Performativeness Is Killing General Practice

Organisations that can’t measure performance end up measuring performativeness instead.

This is what's happening everywhere. Inside surgeries. Inside ICB boardrooms. Inside the NHS and inside of General Practice every day.

When you cannot measure whether care is actually being delivered, you start rewarding the theatre of trying. You celebrate the appearance of progress rather than progress itself.

Performance is value created per unit of activity. In clinical work, that means fewer missed reviews, parameter completion, and higher QALYs per pound spent. It is tangible, measurable, and defensible. Performativeness is the opposite. It is the ritual. The dashboard. The screenshot of a recall sent. It is the template ticked without checking the patient’s bloods. It is governance paperwork written once for audit and never wired into daily work.

The shift from performance to performativeness is subtle. It happens when the metric is easier to measure than the outcome. When a manager reports messages sent instead of patients reviewed. When surgeries talk about activity levels rather than clinical loops closed. When static filters are rebranded as intelligence because the list they produce looks clever.

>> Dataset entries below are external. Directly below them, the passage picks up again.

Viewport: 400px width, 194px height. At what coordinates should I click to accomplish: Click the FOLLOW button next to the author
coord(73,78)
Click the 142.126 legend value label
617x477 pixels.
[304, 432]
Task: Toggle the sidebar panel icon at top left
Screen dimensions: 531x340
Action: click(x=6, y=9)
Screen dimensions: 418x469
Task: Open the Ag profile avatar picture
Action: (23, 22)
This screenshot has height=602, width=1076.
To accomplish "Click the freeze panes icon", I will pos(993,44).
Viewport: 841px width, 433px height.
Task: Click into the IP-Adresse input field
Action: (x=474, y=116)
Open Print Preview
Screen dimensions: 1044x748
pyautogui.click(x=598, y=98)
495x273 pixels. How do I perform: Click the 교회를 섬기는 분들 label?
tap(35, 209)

This is how Goodhart’s Law takes hold. The measure becomes the target. The more you chase it, the less it tells you.

If you want to spot performativeness, look for where numbers grow without physiology changing. Look for metrics that can be gamed. Look for teams succeeding by being visible, not by getting work done. Most dashboards in primary care tell you nothing about actual patient safety. They track the surface tension of activity, not the substance of care.

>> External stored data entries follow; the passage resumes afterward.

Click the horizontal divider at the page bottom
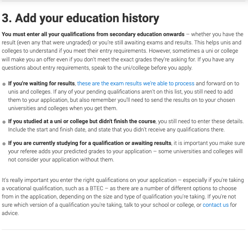The image size is (248, 232). click(x=124, y=229)
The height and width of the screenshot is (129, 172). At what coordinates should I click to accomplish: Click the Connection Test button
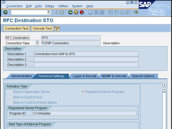tap(17, 28)

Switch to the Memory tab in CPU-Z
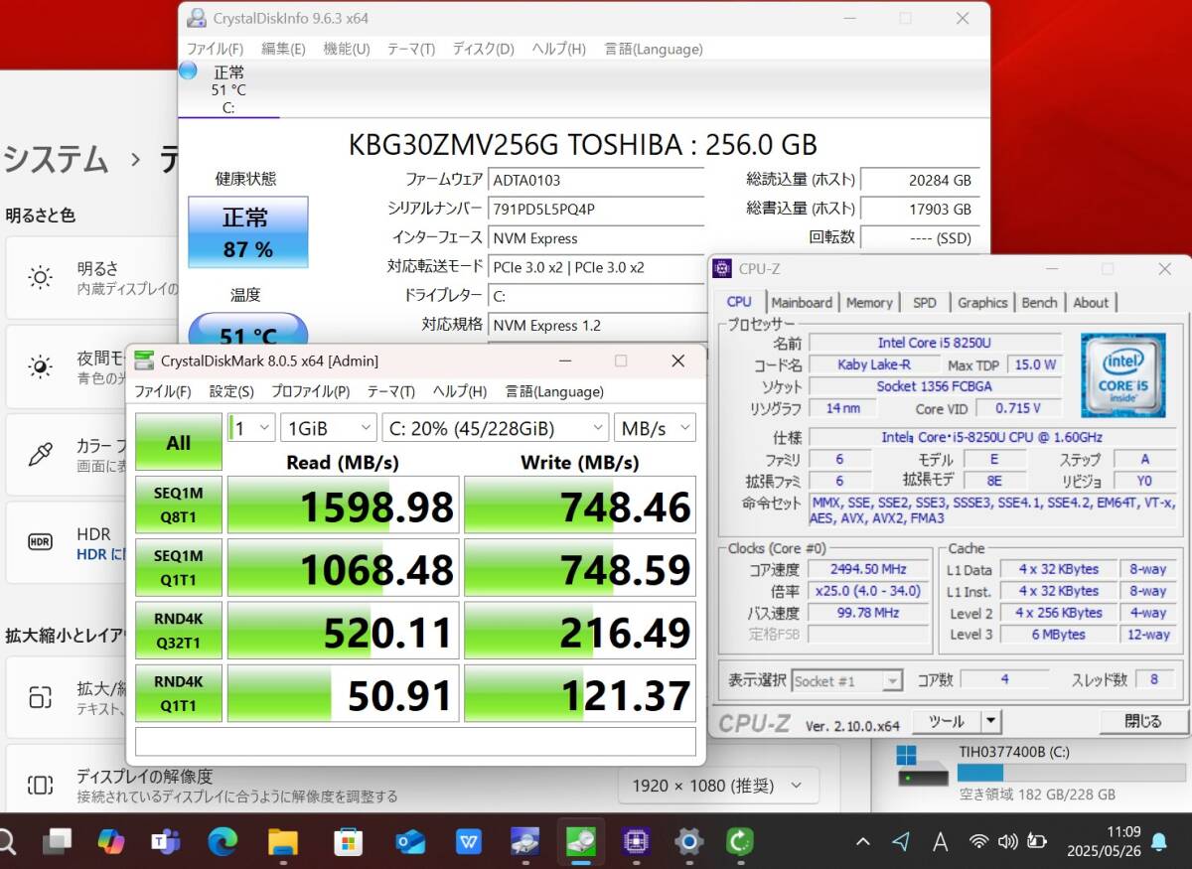pyautogui.click(x=869, y=302)
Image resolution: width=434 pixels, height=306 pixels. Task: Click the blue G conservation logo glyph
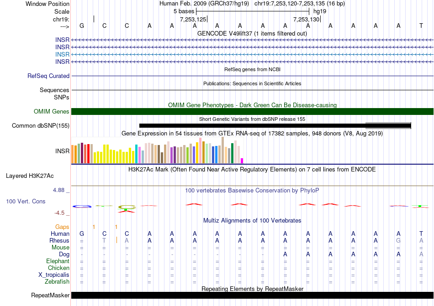pos(82,206)
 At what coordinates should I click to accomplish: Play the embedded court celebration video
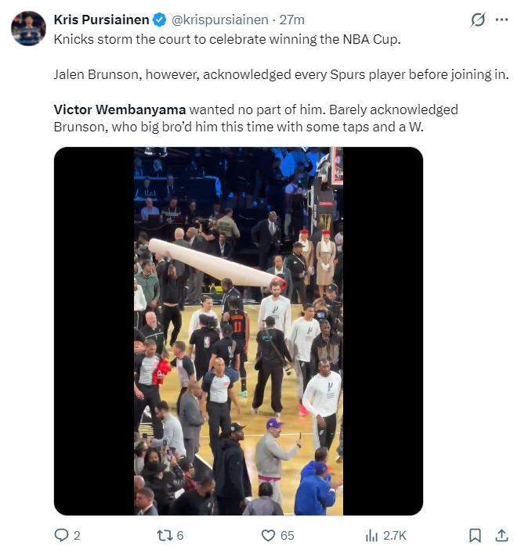click(x=238, y=330)
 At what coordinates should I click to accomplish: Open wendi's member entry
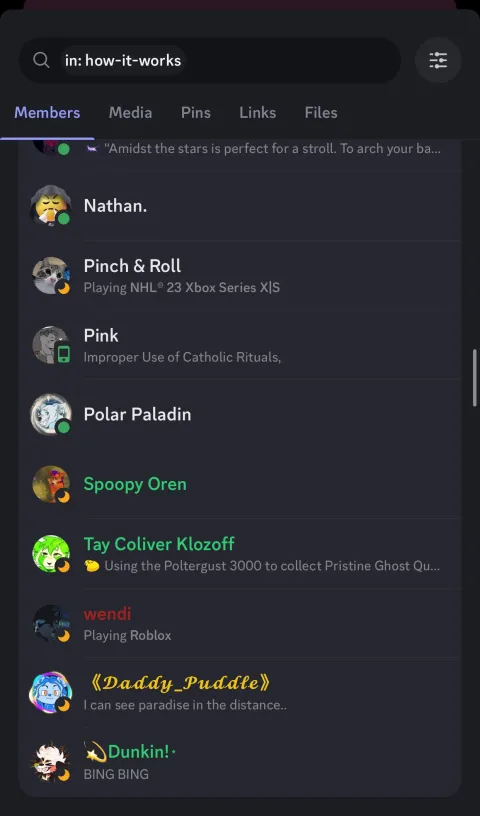240,623
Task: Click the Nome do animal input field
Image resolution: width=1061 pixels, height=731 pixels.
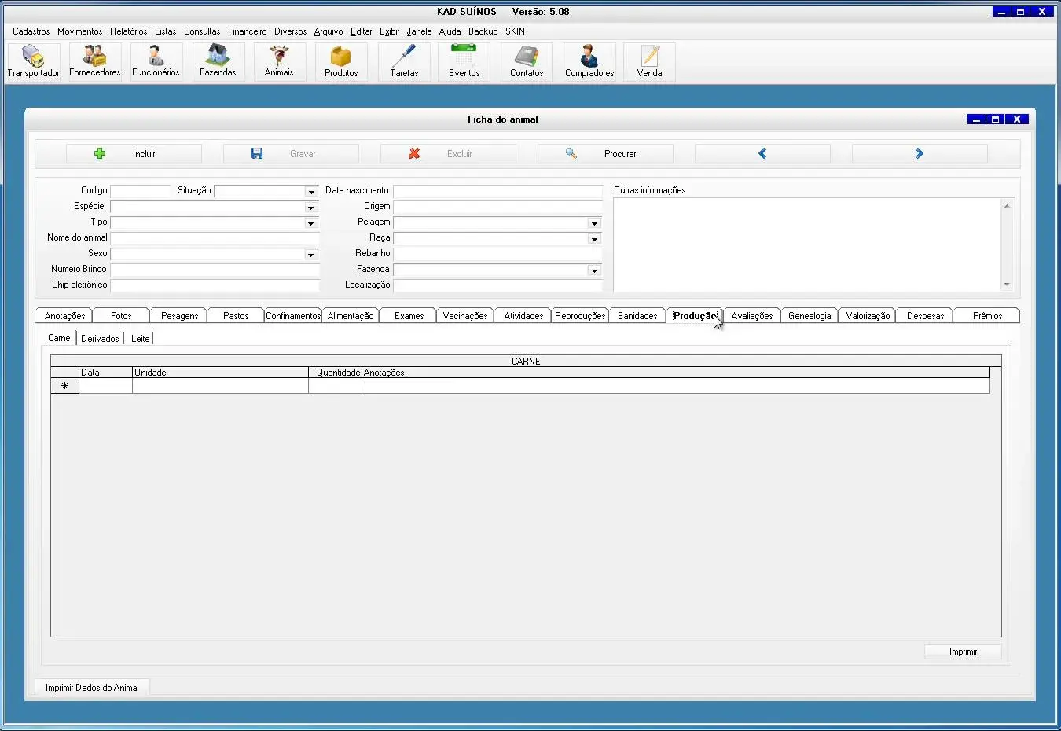Action: (215, 238)
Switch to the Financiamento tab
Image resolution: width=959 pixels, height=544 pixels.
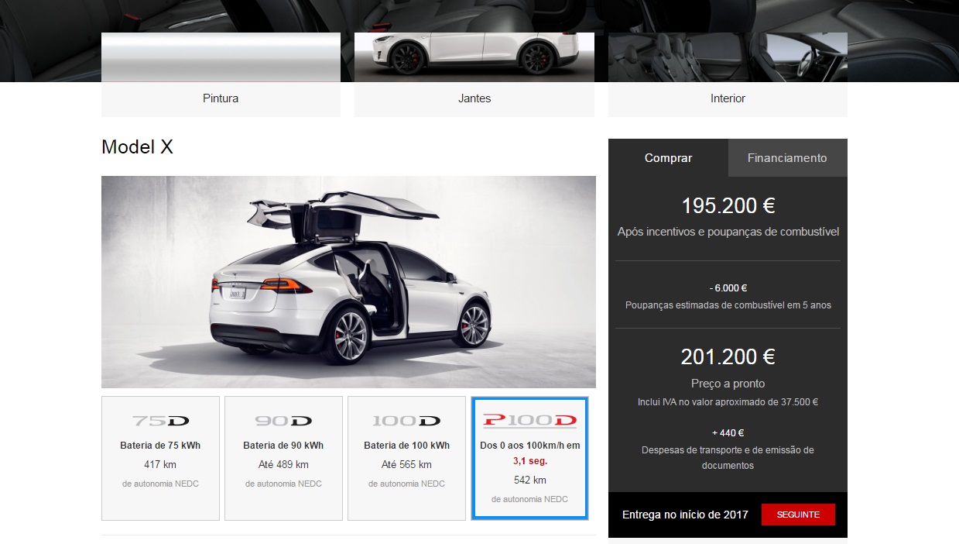click(787, 157)
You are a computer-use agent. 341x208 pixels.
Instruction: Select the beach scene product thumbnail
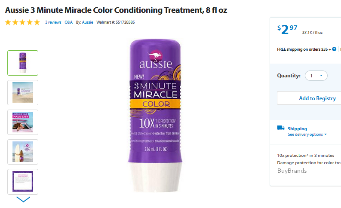point(23,92)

The way out is to measure at the right level, the level of work. In long term condition management, that means parameters. A CHD review is not a single code. It is a chain of physiological checks: blood pressure, lipids, smoking status, medication optimisation, and follow up. Unless those parameters are documented to standard, the review is not complete. The same applies to diabetes, COPD, and Asthma. You cannot improve what you cannot see, and you cannot see what you refuse to measure.

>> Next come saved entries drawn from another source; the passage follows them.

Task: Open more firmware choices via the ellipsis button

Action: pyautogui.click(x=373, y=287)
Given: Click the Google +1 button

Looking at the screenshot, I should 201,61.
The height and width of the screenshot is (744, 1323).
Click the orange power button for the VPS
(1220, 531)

When you measure at parameter level, the noise drops away. The data is ungameable. A missing blood pressure is a missing blood pressure. Half complete is half complete. The work becomes visible in a way no dashboard or list can replicate. It also forces governance to mature. Once you can see every incomplete parameter, you can build control around it. Escalation rules. Safety nets. Real oversight.

That is what we built into BookYourGP from the start. Not a reporting tool. Not a messaging widget. Clinical oversight infrastructure. Every recall, every upload, every coded entry tracked, auditable, and parameter based. A living record of work done and work outstanding. It does not reward visibility. It rewards completion.

The tragedy of general practice is that most surgeries still live in the world of performativeness. They send messages, tick boxes, fill spreadsheets, and call it safety. But it is not. It is pantomime. It burns staff time, hides risk, and gives regulators the illusion that care is under control.

Performance is quieter. Less visible. But it is the only thing that moves the needle.

We do not need more dashboards. We need systems that can tell us, precisely and in real time, which patients are clinically safe and which are not. Until then, the NHS will keep rewarding theatre and mistaking noise for progress.